How does Multifamily Syndication work?
The key players in this partnership are the General Partners also referred to as GPs and Limited Partners or LPs (aka the investors).
The General Partners put the deal together and are responsible for managing the show. Typically it is a group of people who contribute on different aspects of the syndication from finding the perfect deals, underwriting it, secure financing, gathering and forming a relationship with the investors, negotiating with the seller, performing due diligence. Basically they do everything that’s needed to run the syndication.
On the other hand, Limited Partners are passive investors who invest their money in return for equity in the deal. Typically they will receive a cash flow from share of the profits every quarter. They also receive monthly and quarterly reports about the performance of the asset.
The Property Management Group is also vital part of the syndication but may or may not be part of the GP team. They manage the day-to-day operations of the property along with any onsite staff and remain responsible for the execution of the syndicator’s business plan.
Once the deal is under contract, the property management group will go in and will help the general partner with the due diligence process. From inspecting the property to creating the due diligence report, the property management group will help throughout the process. This also involves other due diligence experts to evaluate the property structure and any environmental issues.
Why invest in a Multifamily Syndication?
Investing in real estate can be very expensive. Multifamily Syndication gives you the opportunity to invest your money in large assets like an apartment buildings that provide economies of scale and are professionally managed. Here’s what’s in it for you when you invest your money in a multifamily syndication as a passive investor.
Syndications allows you to earn an income without putting any time in managing the property (think purely passive). With the general partners doing all the work, from due diligence to property management, you won’t have to worry about a thing. Passive income is the ultimate way to financial freedom.

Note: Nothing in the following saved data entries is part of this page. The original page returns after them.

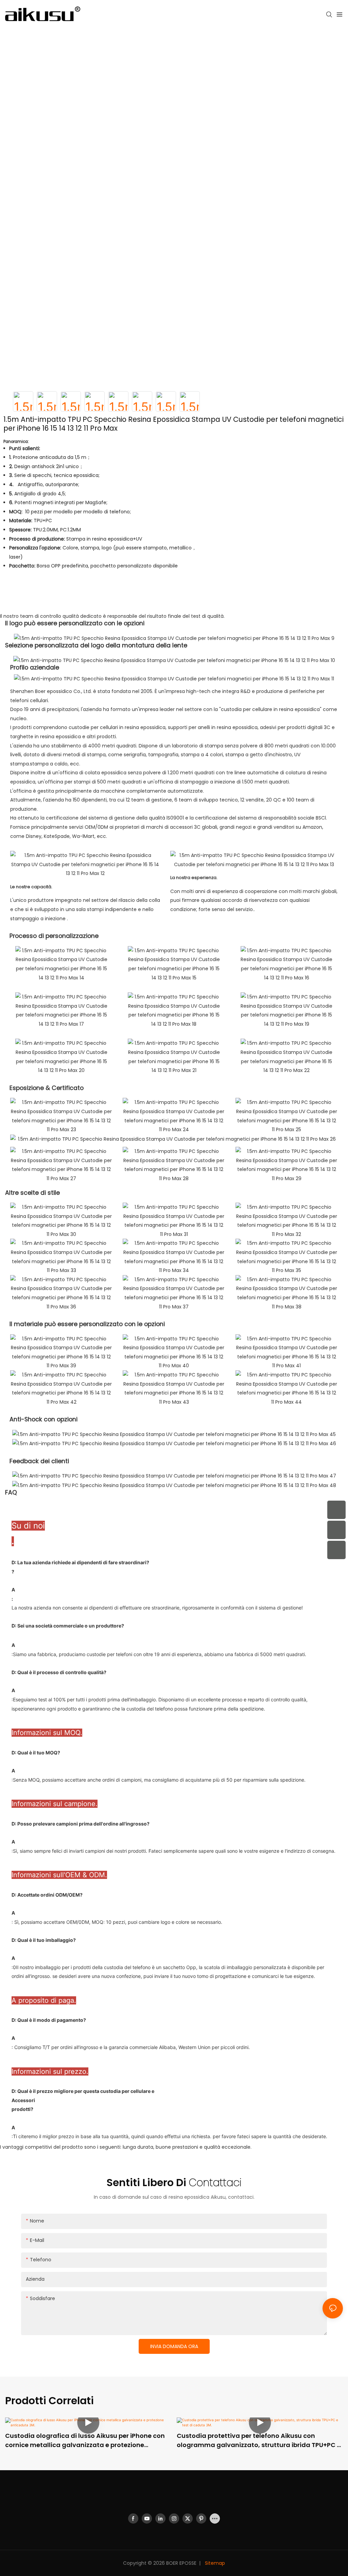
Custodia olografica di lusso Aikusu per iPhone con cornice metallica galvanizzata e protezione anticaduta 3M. (85, 2440)
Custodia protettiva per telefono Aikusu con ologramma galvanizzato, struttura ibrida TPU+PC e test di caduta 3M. (259, 2440)
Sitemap (214, 2563)
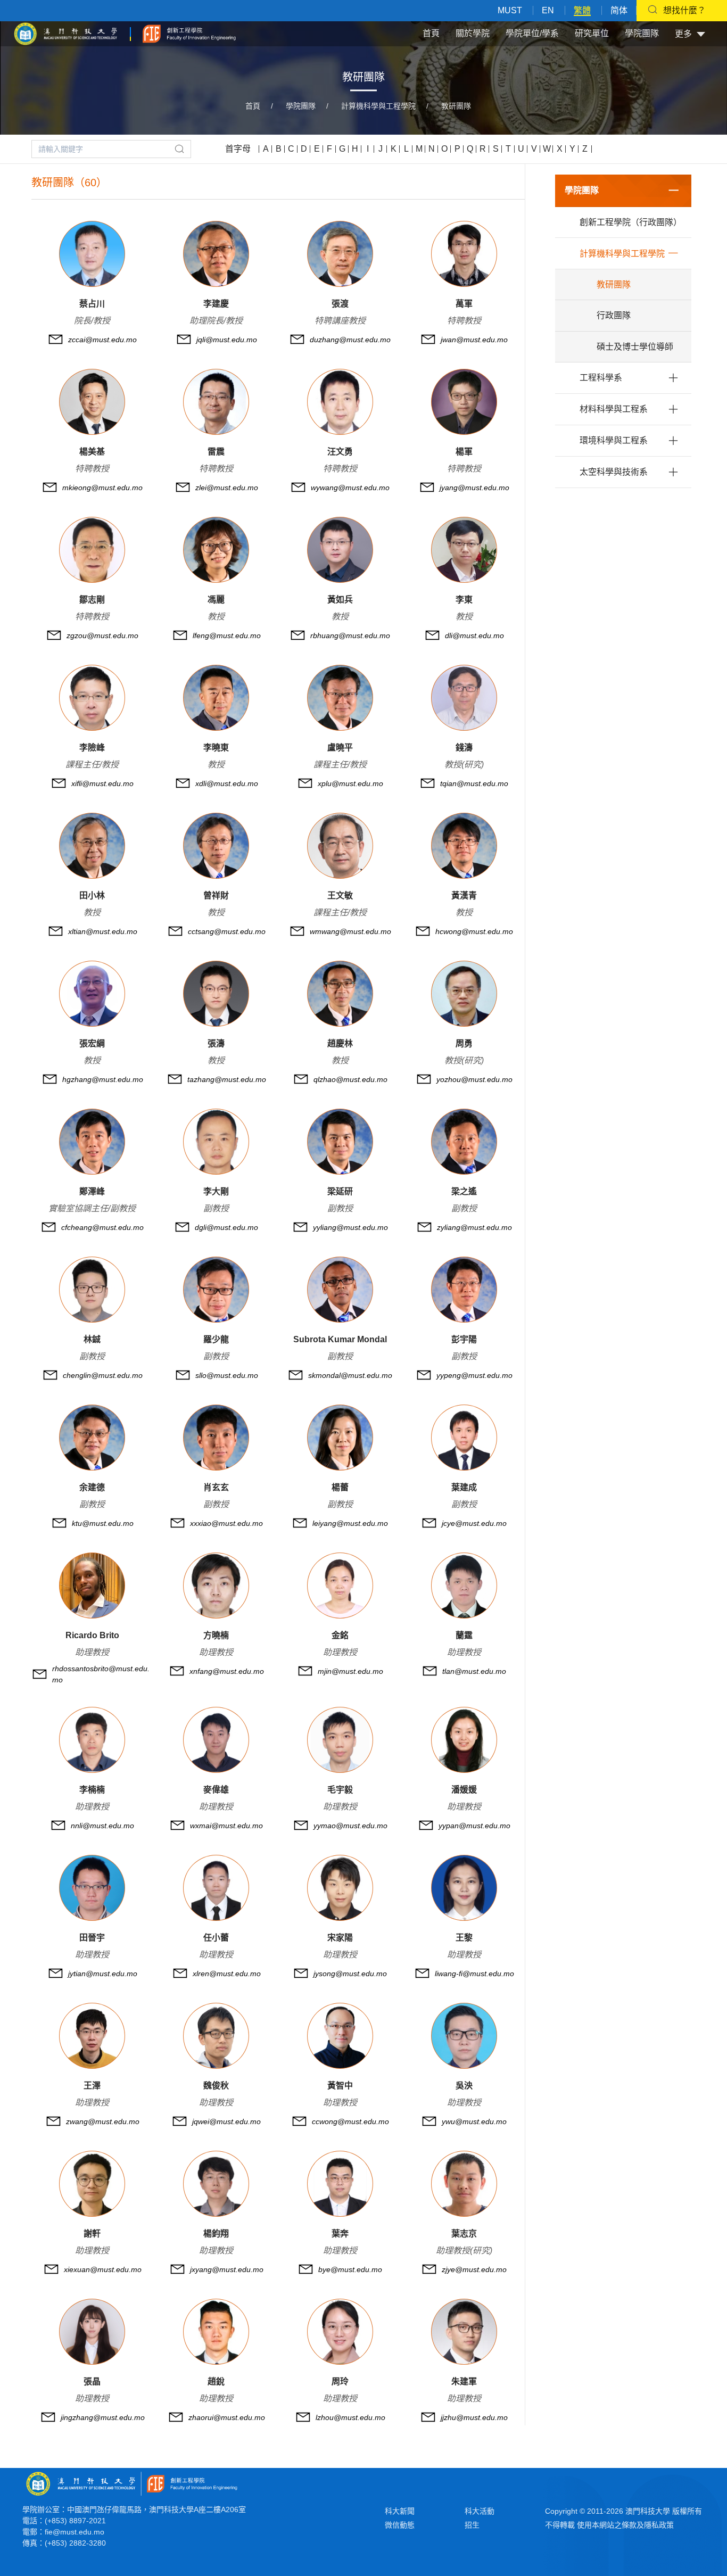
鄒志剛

I am not a CPA or Tax attorney so I am not qualified to give you tax advise but I’d urge you to look into how real estate has advantages over nearly every other investment. Multifamily investors are allowed to write off 1/27 of the value of the building each year as an expense. Additionally, you can perform a cost segregation analysis, which results in a depreciation of 90% of the apartment building’s value over seven years. Again, please contact your CPA to see how this investments fits with your tax strategy.
Even though you are a partner in a multi million dollar asset, being a Limited Partner shields you from any loan liability or any other legal issues that may come up with the property.
You’ve heard of OPM (Other People’s Money) but being a passive investor allows you to benefit for OPS (Other People’s Skills). You just have to do your homework in vetting the syndication team and the deal before you decide to invest.
So what role does Smart Capital play?
If you are new to Multifamily Syndication, the journey can be a bit overwhelming as every deal is very unique and requires proper attention to detail. As a General Partner, Smart Capital’s role is to ensure –
- Investors’ interest (preserving and growing capital) are kept ahead of the general partners
- The deal is structured keeping our investors in mind first
- The underwriting in conservative and has multiple exit strategies
- Capital needed to acquire the property and doing the renovations is raised within the SEC guidelines
- Timely investor relations is maintained with absolute transparency
Smart Capital is like a trusted concierge and a tour guide throughout your syndication journey. Like any other investments, investing in a multifamily syndicate can be risky and you could lose your everything you invested. Smart Capital provides the necessary education and guidance, enabling passive investors to make ‘smart’ investing decisions when it comes to Multifamily Syndication.